Germany stands atop the game of football (or futbol or even soccer, depending on your country of origin) as the 2014 World Cup Champions. This isn’t a shock as they’ve been here before – three times, in fact – making this their fourth World Cup. This makes them a powerhouse in their sport, but it was how they managed to get to World Cup Championship No. 4 that makes this impressive.

They already have three championships and are home to the Bundesliga, one of the top four leagues in the world, up there with the Premiership, Serie A, and La Liga. But still they changed their system. Exactly when this change started varies, with some reports saying it began in 2000 following a disappointing showing in the EUROS, while others point to the 2002 World Cup, but that doesn’t matter. What doesn’t vary is the report on what they did.

They made a plan.

They developed a national youth soccer program, they identified top youth talent, increased funding for high school programs, attached the best players to professional club teams, and then all that remained was to win the World Cup. Mind you, they were not doing these things prior when they won their previous three championships.

This is an example of the fact that setting a hard and specific goal is better than setting an easy one. For an arguable world power in the sport, doing what they did in a way that they had never done before, was extraordinary.

In fact, the best is yet to come for Germany, as many of their players on the championship team were only able to take part in the later stages of the emphasis on youth development and the investment in high school programs. The next generation of German players will have felt the full impact of the plan since they started playing the game.

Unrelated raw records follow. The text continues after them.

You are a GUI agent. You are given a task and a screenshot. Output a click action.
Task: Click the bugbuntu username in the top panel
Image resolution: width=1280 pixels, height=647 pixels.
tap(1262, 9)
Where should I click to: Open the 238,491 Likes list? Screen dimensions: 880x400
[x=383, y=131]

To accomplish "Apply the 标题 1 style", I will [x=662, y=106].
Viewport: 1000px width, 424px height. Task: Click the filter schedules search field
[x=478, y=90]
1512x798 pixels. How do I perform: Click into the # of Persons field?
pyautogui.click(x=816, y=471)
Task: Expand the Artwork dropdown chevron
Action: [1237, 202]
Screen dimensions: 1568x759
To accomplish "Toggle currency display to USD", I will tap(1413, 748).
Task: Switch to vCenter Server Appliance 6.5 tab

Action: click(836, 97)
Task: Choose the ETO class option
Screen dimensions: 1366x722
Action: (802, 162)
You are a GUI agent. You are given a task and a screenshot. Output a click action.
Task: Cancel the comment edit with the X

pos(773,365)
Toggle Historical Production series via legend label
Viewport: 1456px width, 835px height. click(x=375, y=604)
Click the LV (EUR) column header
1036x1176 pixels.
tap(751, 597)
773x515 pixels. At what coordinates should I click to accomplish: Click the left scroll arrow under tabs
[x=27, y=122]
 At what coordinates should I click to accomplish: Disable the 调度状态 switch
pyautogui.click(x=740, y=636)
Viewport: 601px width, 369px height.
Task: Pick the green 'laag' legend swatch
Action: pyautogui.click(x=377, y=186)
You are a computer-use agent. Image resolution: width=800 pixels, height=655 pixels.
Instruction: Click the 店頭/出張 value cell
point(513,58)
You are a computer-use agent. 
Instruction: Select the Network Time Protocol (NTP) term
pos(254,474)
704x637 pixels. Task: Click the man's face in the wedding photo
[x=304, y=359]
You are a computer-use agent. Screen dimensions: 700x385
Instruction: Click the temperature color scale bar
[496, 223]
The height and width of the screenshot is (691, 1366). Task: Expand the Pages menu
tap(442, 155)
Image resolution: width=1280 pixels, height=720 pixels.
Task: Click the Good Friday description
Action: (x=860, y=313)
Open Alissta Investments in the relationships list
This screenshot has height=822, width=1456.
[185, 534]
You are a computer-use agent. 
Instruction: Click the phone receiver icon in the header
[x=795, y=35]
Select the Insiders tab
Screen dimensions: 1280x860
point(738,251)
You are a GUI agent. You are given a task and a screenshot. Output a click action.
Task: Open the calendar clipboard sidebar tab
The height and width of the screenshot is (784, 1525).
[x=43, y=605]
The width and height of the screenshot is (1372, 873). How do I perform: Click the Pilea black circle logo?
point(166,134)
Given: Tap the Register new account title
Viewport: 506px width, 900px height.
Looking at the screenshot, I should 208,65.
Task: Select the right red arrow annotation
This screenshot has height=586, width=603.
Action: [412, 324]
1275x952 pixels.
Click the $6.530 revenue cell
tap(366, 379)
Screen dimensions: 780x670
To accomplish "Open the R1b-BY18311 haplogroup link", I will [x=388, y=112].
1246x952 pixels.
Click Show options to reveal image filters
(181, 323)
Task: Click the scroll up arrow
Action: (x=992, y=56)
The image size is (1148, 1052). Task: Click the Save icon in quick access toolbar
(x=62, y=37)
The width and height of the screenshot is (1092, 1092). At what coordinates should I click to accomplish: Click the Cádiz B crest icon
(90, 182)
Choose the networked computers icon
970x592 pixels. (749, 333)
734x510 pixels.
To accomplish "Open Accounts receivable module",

As we now know, it paid off, but it’s something we can all learn from and practice in our own jobs and lives.

The most fascinating thing about this, to me, is that most scenarios where a goal is trying to be repeated are usually attempted with a I-made-it-there-once-doing-it-this-way-so-I-will-continue-to-do-it-this-way-until-I-get-there-again attitude.

I understand that that’s a very large generalization and that tweaks are made based on changes in environment, but Germany didn’t tweak anything. They didn’t take a look around and decide to change some of what they were doing. They changed EVERYTHING. They created a completely new plan, something vastly different from what they had been doing before, and went for it.

Whether it’s dieting, financial planning, building business or anything else, if it’s working well, good for you. If, however, you’re seeing results and they aren’t quite what you’re looking for, maybe it’s time for a change.

Maybe you’re not attempting to win the World Cup, but it may be just as important to you as the World Cup is to football-, futbol-, or soccer-playing nations.

Maybe, just maybe, it’s time for a change.